1. The utility model provides a modularization cooperation robot joint module that heat dispersion is good, includes output changeover axle (1), speed reducer (2), frameless moment motor (3), motor casing (4), braking changeover axle (5), electromagnetic braking ware (6), braking fixed plate (8), input bearing (7), encoder outer code wheel (9), encoder inner code wheel (10), output bearing (11) and drive seat (12) that the modularization coaxial assembly is in the same place, its characterized in that:

the output transfer shaft (1) is fixed at the lower end of the speed reducer (2), the rotor of the frameless torque motor (3) is fixed at the uppermost end of the input shaft of the speed reducer (2), the stator of the frameless torque motor (3) is in interference fit with the inner side of the motor shell (4), and the periphery of the stator of the frameless torque motor (3) is wrapped with a layer of heat conductor (31);

the brake fixing plate (8) is fixed at the upper end of the motor shell (4), the electromagnetic brake (6) is fixed below the brake fixing plate (8), the input end bearing (7) is arranged inside the electromagnetic brake (6), the inner ring of the input end bearing (7) is matched with the brake switching shaft (5), and the brake switching shaft (5) is fixed on the rotor of the frameless torque motor (3);

an encoder outer code disc (9) is arranged on the upper end face of the brake switching shaft (5), and an encoder inner code disc (10) is arranged on the upper end face of the output switching shaft (1);

the driving seat (12) is fixed at the upper end of the braking fixed plate (8), a driver is arranged on the driving seat (12), the output end bearing (11) is arranged inside the driving seat (12), the inner ring of the output end bearing (11) is matched with the output switching shaft (1), and the outer ring of the output end bearing (11) is matched with the driving seat (12).

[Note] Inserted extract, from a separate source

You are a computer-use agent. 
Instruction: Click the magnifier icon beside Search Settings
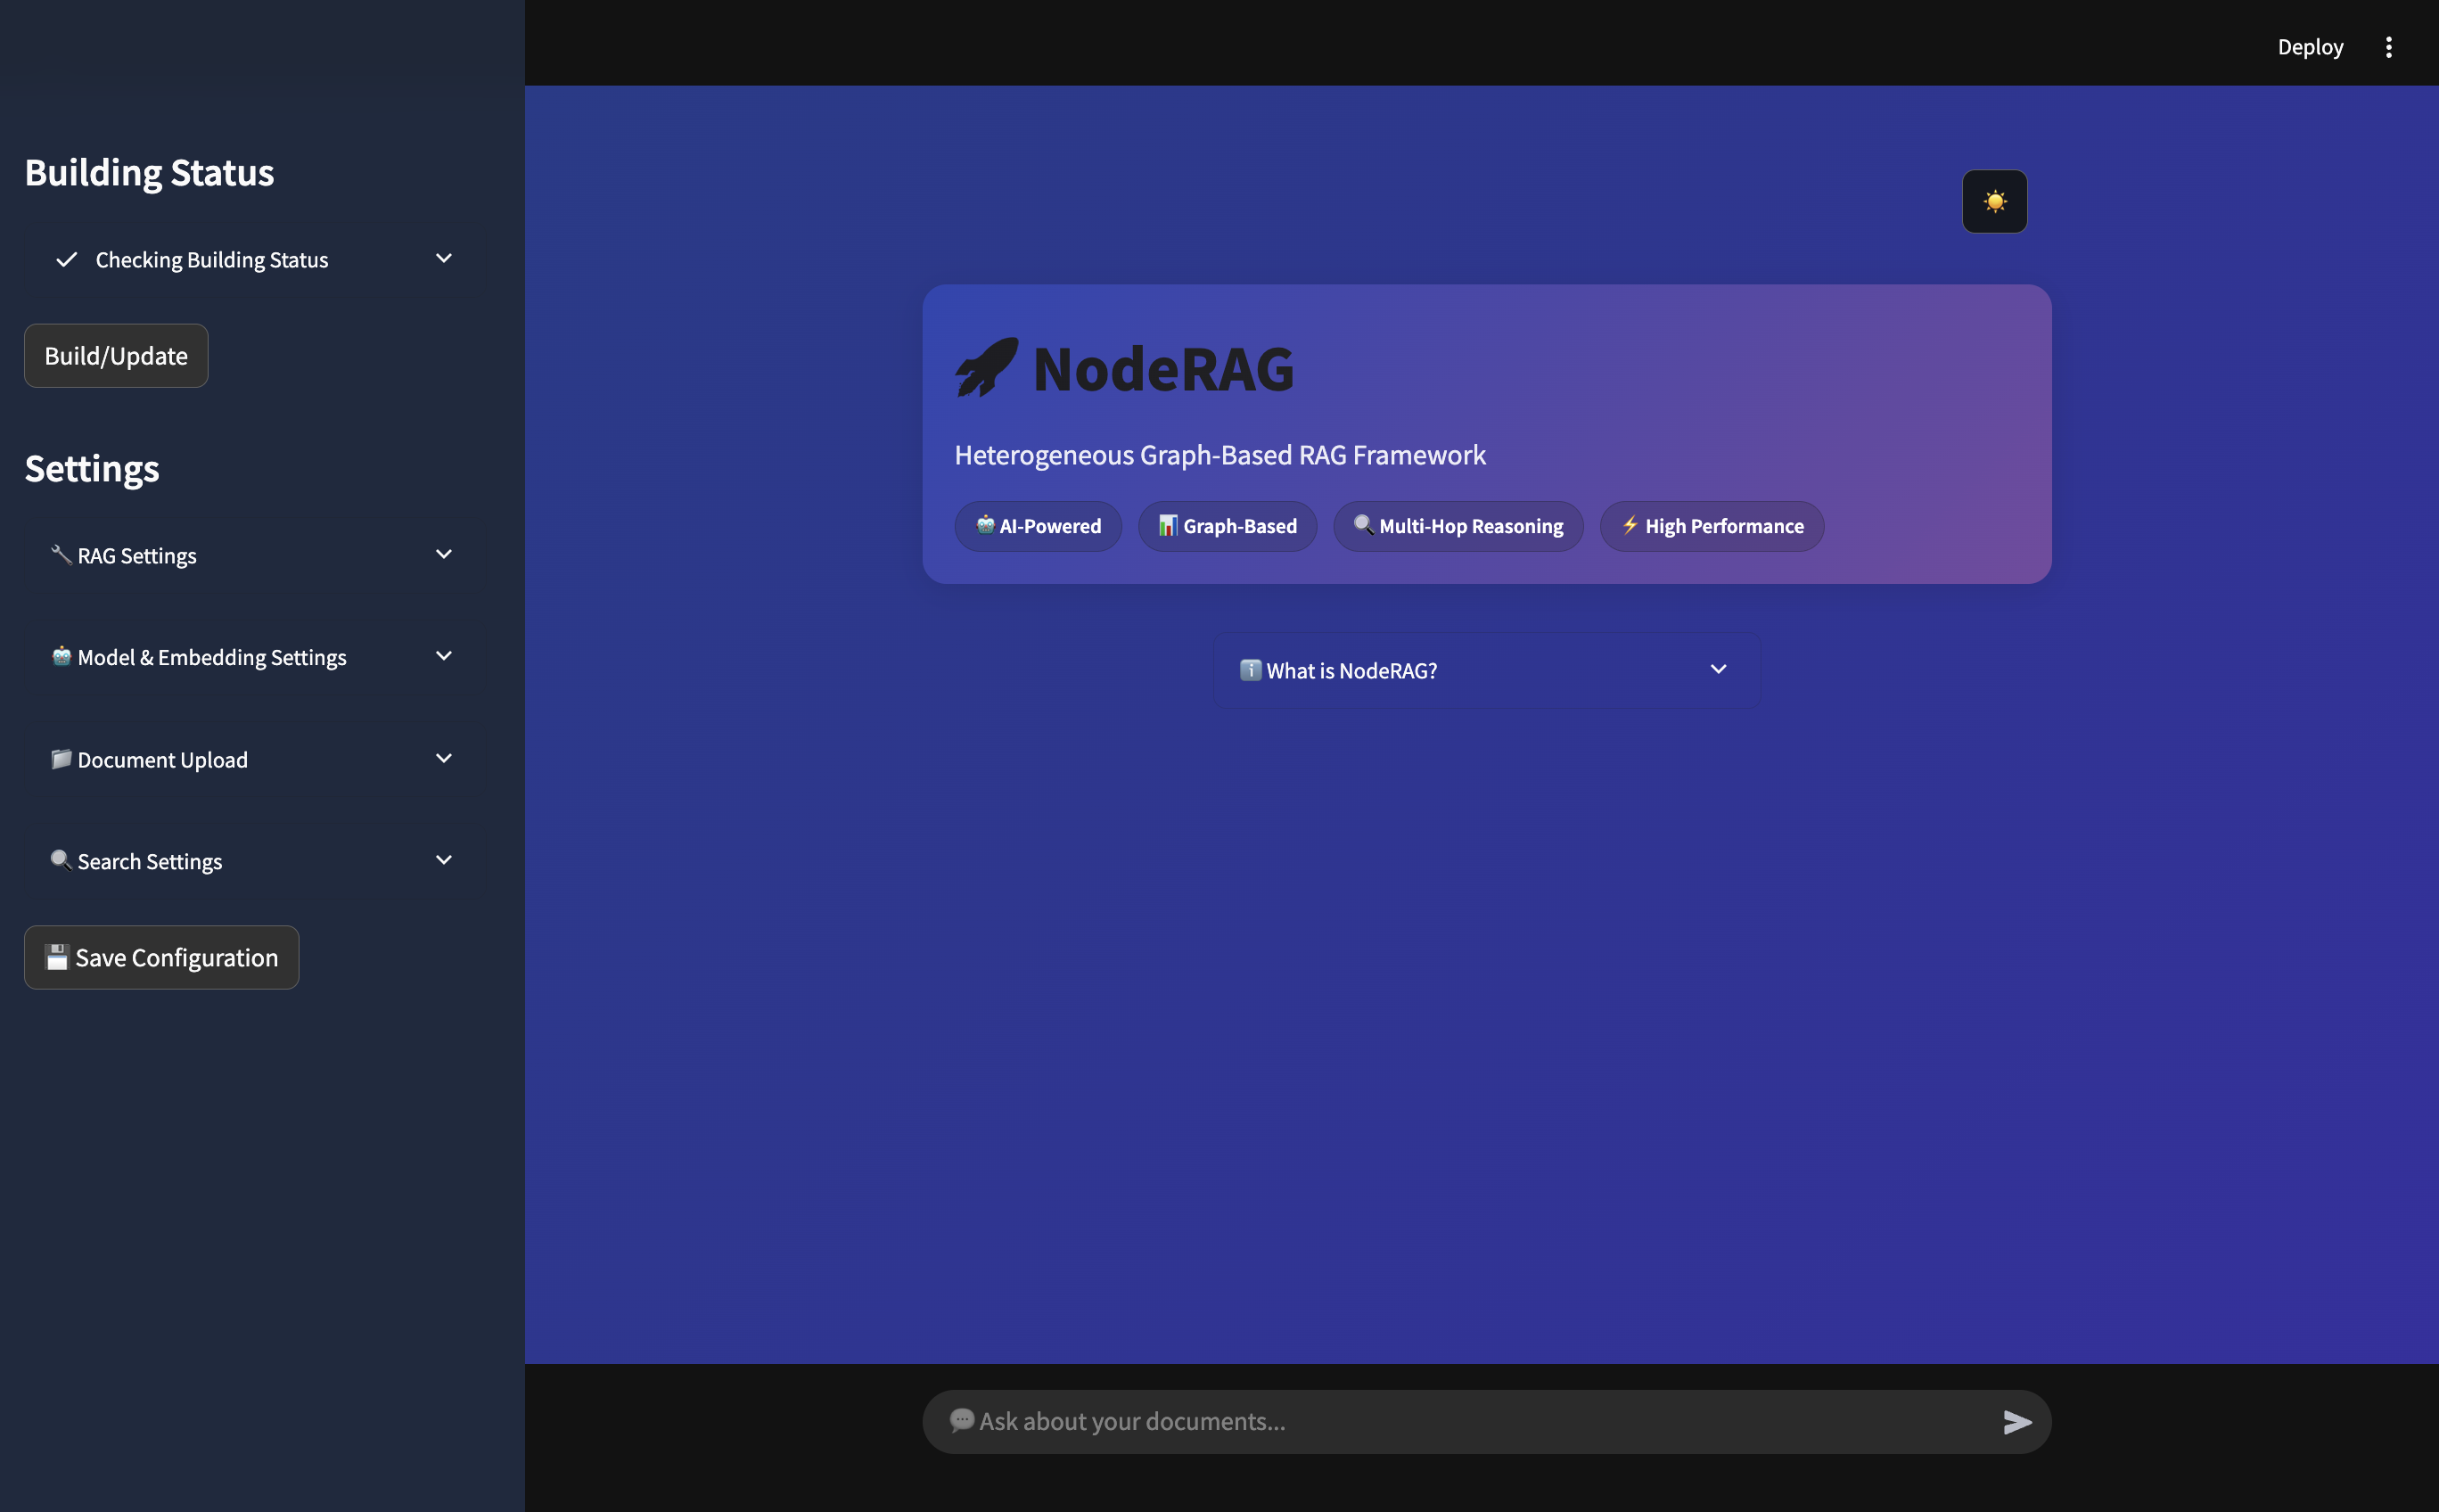click(x=61, y=860)
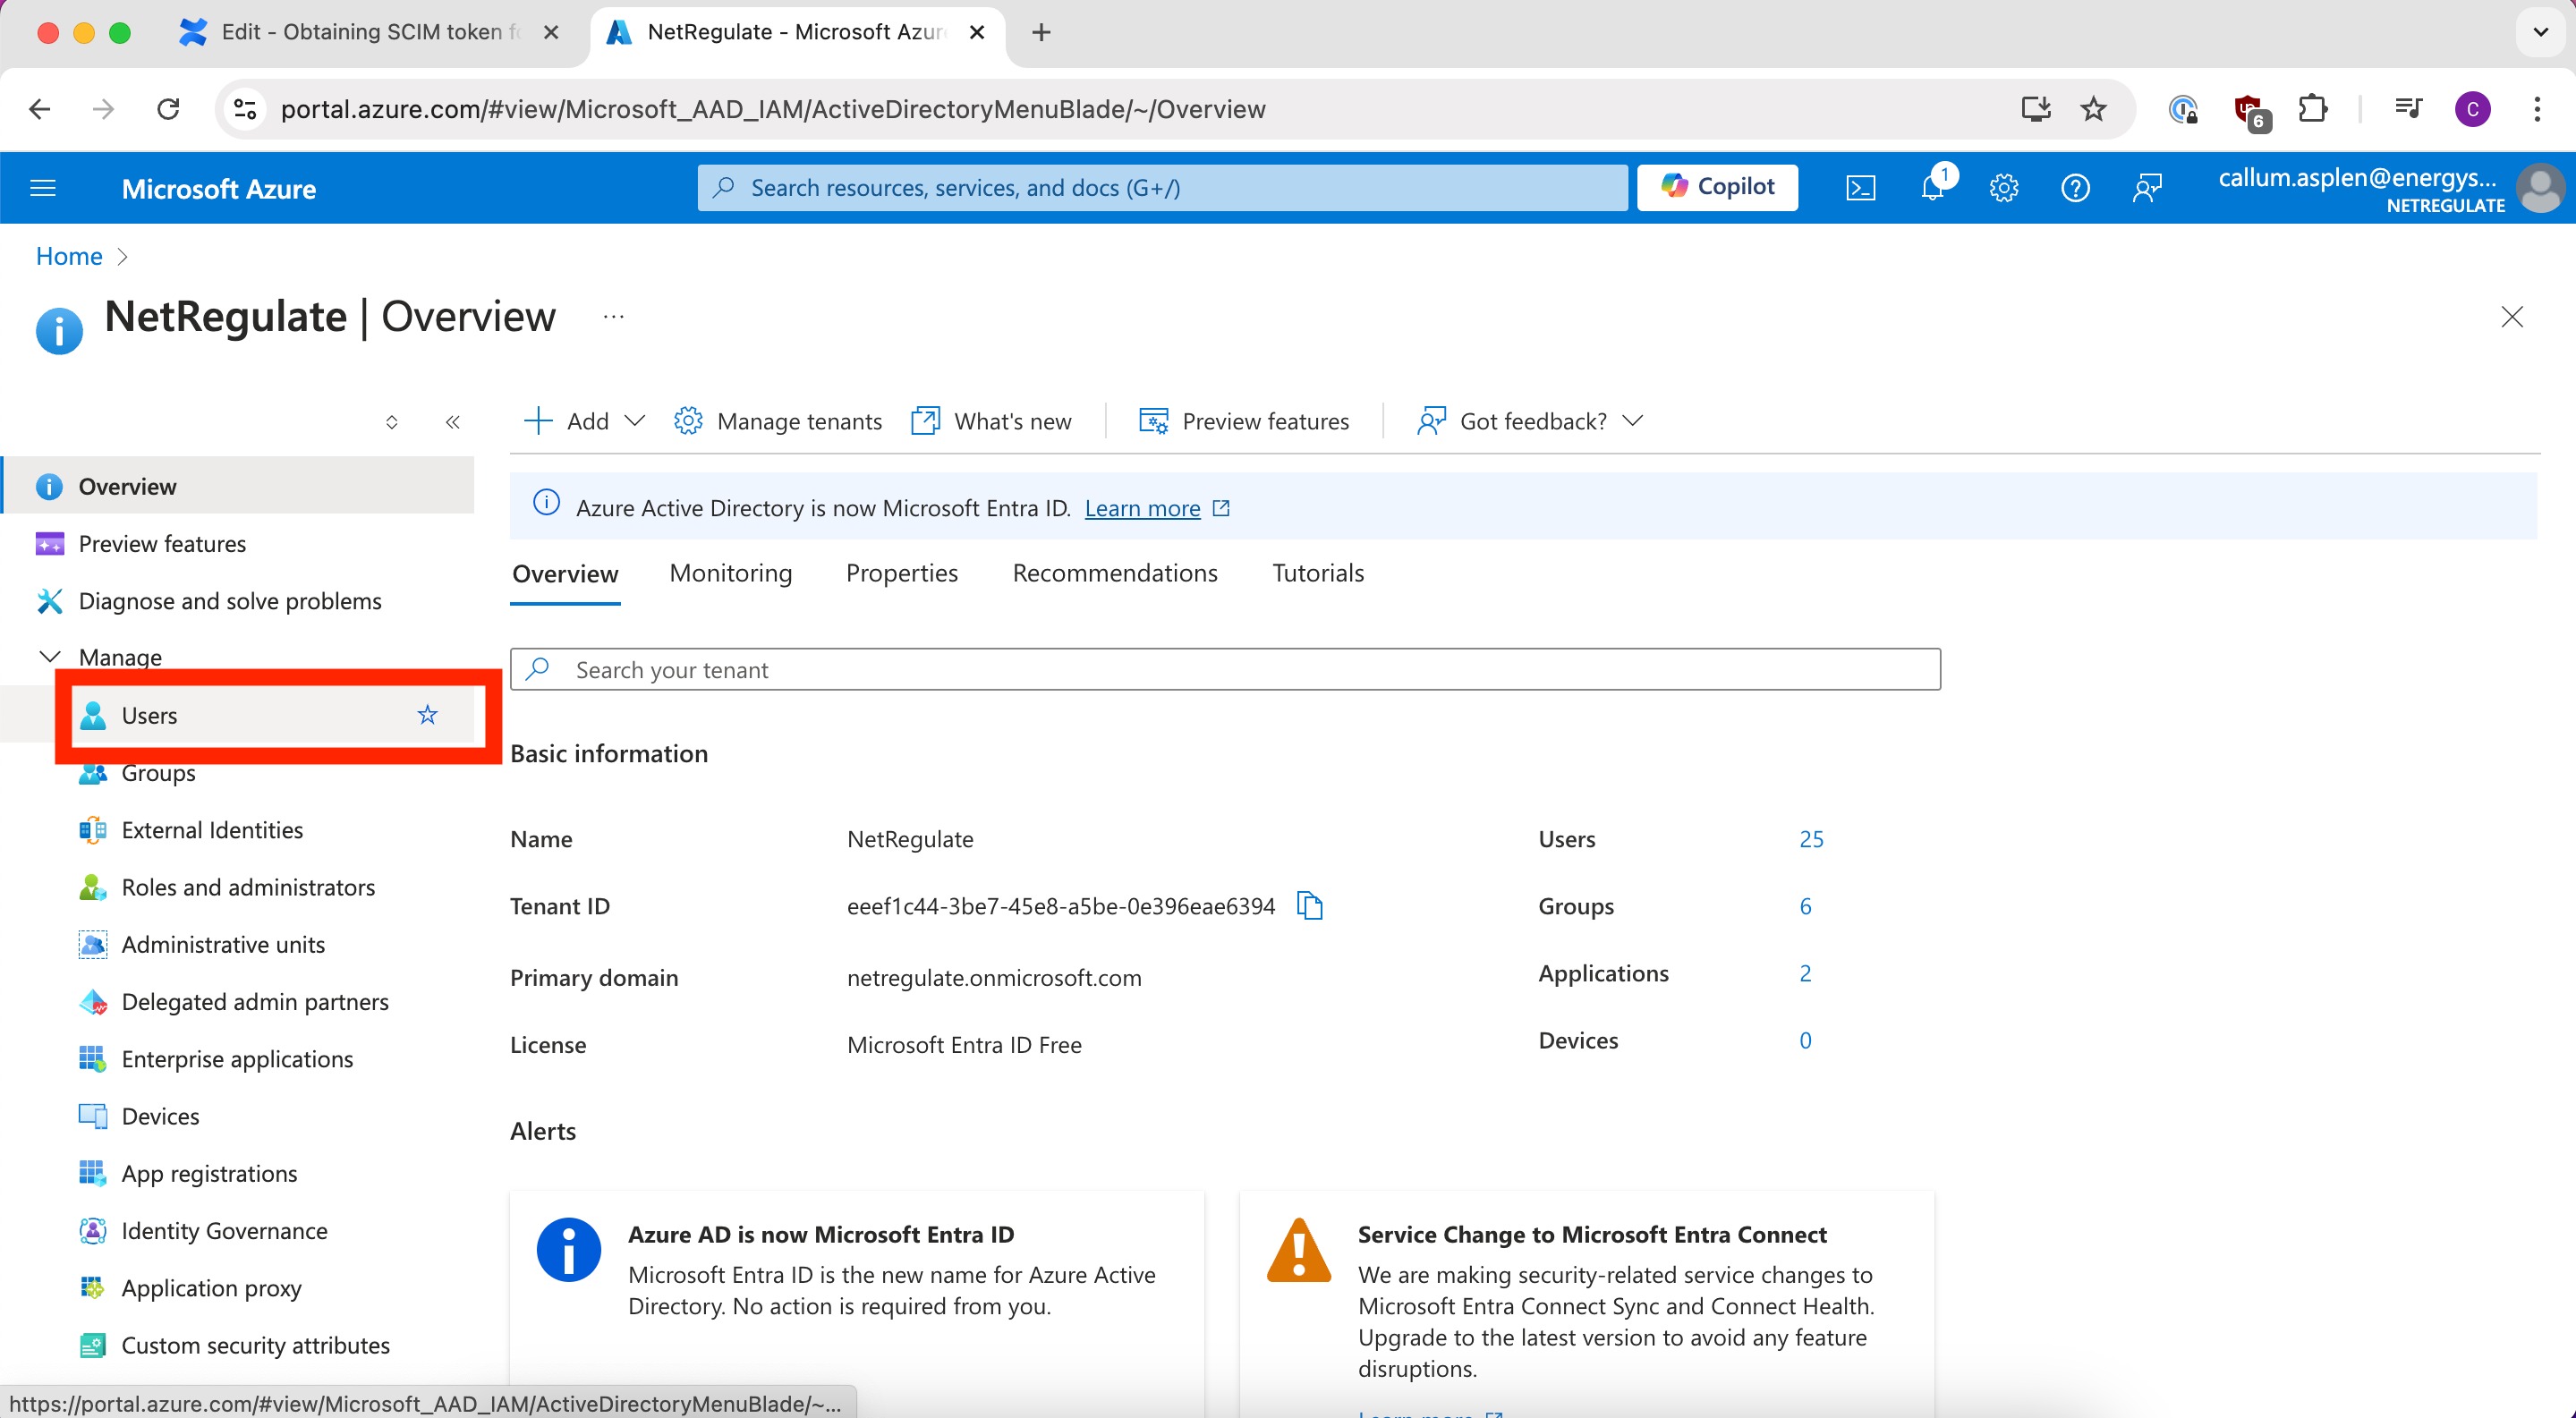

2. The modular collaborative robot joint module with good heat dissipation performance according to claim 1, wherein: a plurality of first heat dissipation grooves (41) are formed in the outer surface of the motor casing (4), and the first heat dissipation grooves (41) form an I-shaped frame structure.

3. The modular collaborative robot joint module with good heat dissipation performance according to claim 2, wherein: the motor casing (4) is further provided with a boss (42), and a circle of first fastening screw holes (43) are uniformly formed in the outer periphery of the boss (42).

4. The modular collaborative robot joint module with good heat dissipation performance according to claim 3, wherein: and a second fastening screw hole (32) is axially formed in the end face of the rotor of the frameless torque motor (3).

5. The modular collaborative robot joint module with good heat dissipation performance according to claim 4, wherein: the brake fixing plate (8) is provided with a second heat dissipation groove (81).

6. The modular collaborative robot joint module with good heat dissipation performance according to claim 5, wherein: the motor casing (4) and the brake fixing plate (8) are made of aluminum materials.

7. The modular collaborative robot joint module with good heat dissipation performance according to claim 6, wherein: the output switching shaft (1) is a hollow shaft.